Sabtu, 15 Januari 2011

Hadiah Natal Terindah

Sebenarnya sudah lebih dari lima tahun aku menjadi umat paroki ini, namun aku termasuk yang kurang bergaul. Aku tak terlalu dikenal oleh lingkungan di paroki ini, mungkin karena aku terlalu menyibukkan diriku dengan urusanku sendiri. Ya, aku hanya umat paroki yang suam-suam kuku, hanya giat berdoa menuntut Tuhan dengan semua kehendakku yang dibalut dengan ucapan syukur pura-pura. Aku giat melakukan doa ini-itu bukan karena ingin berdekat mesra dengan Tuhan tetapi terlebih ingin membudakkan Tuhan secara halus.

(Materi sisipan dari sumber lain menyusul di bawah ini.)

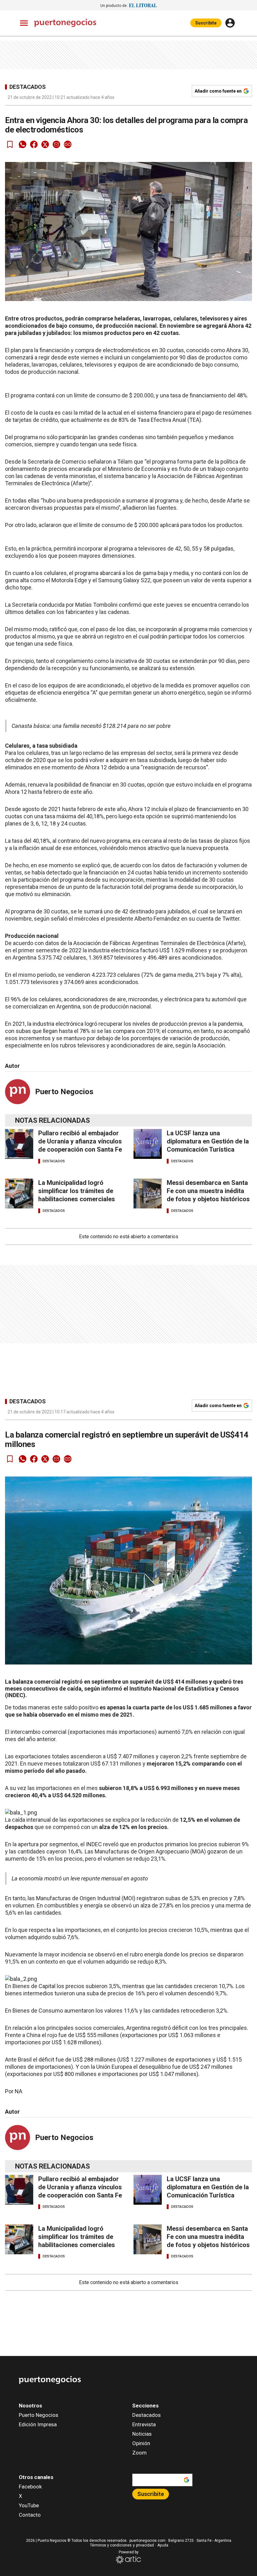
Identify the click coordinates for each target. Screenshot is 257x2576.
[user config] (230, 23)
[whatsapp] (22, 144)
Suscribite (206, 22)
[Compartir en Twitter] (45, 144)
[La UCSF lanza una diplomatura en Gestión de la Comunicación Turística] (148, 1144)
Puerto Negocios (64, 1091)
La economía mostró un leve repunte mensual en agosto (80, 1878)
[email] (56, 144)
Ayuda (162, 2545)
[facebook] (34, 144)
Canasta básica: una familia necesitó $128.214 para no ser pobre (91, 726)
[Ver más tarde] (10, 144)
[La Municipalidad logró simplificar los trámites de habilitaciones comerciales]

Hari itu kira-kira seminggu sebelum Natal, dalam kalender liturgi saat itulah perayaan minggu sukacita atau Gaudete. Aku sedang ingin menyendiri di bangku gereja seusai misa. Aku mengilas balik setiap pengalaman pahit dan buruk hingga semuanya berlompatan di benakku seperti serombongan ikan lapar melahapi mangsa. Tak terasa sebaris air mata mengembang di pelupuk mataku,

" Oh, Tuhan sampai kapan ? " gumamku.

" Tuhan, hari ini gaudete tapi tak kurasa kegembiraan sedikitpun, bolehkah umurku selesai sekarang ? " bisikku sekali lagi.

" Saya pikir semuanya sudah selesai Tuhan, jika umur saya selesai sekarang mungkin semua harta dunia yang saya kumpulkan akan lebih berguna karena saya tak membutuhkannya lagi, dan bisa disumbangkan ke setiap yayasan anak cacat, atau panti asuhan. " aku beralasan lagi.

" Tuhan, saya mohon sudahi hidup saya. " pintaku lagi dalam gumamku.

Tiba-tiba dari belakang terdengar suara yang ringan dan ramah,

" Belum pulang, Mas ? "

Aku menengok ke belakang dan kulihat seorang lelaki setengah baya dengan kulit gelap dan kumis yang tebal dan membawa peralatan pembersih lantai, 'ah, koster gereja', ujarku dalam hati.

" Belum, Pak. "

" Mas rumahnya di sekitar Mustika Jaya, kan ? " tanya lelaki itu sambil menyapu lantai gereja.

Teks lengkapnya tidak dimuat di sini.